I was watching a morning news program and saw a segment with Jake Tapper who is the author of the new book clled “The Outpost”.  I have not read the book yet but several of the things they said caught my ear.  I will eventually get to the book and may review it at a later date.

This book is about a real incident that occured in Afghanistan and was about one of the worst days in the on-going Afghan War where 8 US troops were killed and the incident was filled with heroism and will probably result in medals and awards being given.

The outpost in question was Outpost Keating and it’s location was a the foot of three mountains.  Anyone who saw the movie with Sean Connery and Michael Caine called “The Man Who Would Be King” will see the exact location.  Anyone who knows anything about war tactics knows that we always choose a high ground location .  This terrible location in question had been selected because there weren’t enough helicopters available for establishing and resupplying the camp because of our other war in Iraq.  This the outpost had to have road access and this was the only choice.  Once it was established, the outpost location decision was never reexamined for its wisdom of choice.

Many troops who had served at this had post complained about it to their superiors but nothing was ever done.  Civilians, of course, know nothing about the sometime incompetence of war leadership.  The military personnel who suffer are mostly the low level troops who must carry out their assignments, no questions asked.  How many deaths and dismemberments have occurred over the years because some high level officer or decision maker used poor planning, poor decision making or poor judgement while the results of their ill conceived plans flow down to the troops.
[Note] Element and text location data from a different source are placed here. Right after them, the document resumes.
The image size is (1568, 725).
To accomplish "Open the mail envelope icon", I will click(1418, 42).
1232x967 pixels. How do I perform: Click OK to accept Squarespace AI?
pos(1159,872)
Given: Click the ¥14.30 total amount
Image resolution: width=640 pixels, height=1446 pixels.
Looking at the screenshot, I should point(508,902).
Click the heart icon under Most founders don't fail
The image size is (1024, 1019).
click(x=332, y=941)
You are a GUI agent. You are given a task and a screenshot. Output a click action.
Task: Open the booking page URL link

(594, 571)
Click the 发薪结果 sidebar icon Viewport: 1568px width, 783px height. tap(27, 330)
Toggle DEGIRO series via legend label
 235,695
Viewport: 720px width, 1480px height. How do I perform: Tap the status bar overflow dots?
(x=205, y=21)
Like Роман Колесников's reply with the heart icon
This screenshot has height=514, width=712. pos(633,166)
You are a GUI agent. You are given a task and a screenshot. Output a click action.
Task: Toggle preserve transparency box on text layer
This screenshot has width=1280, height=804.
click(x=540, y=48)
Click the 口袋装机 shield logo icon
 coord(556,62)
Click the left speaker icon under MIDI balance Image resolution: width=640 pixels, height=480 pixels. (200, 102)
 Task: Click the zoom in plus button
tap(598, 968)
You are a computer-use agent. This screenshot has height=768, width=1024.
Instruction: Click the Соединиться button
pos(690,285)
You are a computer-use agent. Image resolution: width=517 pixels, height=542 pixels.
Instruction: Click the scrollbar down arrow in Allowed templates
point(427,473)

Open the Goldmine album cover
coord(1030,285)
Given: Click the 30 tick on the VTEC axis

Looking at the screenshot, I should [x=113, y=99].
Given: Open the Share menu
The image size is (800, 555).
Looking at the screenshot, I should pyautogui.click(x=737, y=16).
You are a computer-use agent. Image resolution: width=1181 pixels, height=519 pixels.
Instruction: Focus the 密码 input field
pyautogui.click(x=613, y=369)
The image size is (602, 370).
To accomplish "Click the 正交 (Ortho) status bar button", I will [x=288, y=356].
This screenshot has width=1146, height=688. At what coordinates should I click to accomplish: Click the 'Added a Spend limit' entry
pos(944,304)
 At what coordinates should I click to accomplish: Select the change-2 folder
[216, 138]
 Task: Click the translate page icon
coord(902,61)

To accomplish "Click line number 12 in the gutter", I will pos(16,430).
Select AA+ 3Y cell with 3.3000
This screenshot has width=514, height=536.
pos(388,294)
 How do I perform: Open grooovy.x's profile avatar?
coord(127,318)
Anyway, second guessing is easy and I will not go any farther on this soap box.  The point that I do want to make is the fact that Mr. Tapper indicated that the reason that he wrote the book was because he visited the troops and talked with them about this incident and they all wanted their story told.  There are actual letters included from parents and wives and children of the victimized troops who were also insistant on telling this story.

But the point is more than the book, though I’m sure it is compelling.  The point is that many people have similar stories that they are carrying around inside them with no outlet for them to be aired.  Telling these stories is cathartic.  I’ve said many times in these blogs,” The best disinfectant is the light of day”.  It can be difficult to tell someone in person and get the reaction that you hope to get.  Revealing oneself can be embarassing, painful, and self-serving perhaps but it can also start the PTSD healing process.  Not everyone survives the war and returns home to tell their tale but wives and loved ones can relate their own stories.  This includes stories of significance and also personal ones. This site is still free to post and can be used as often as one chooses.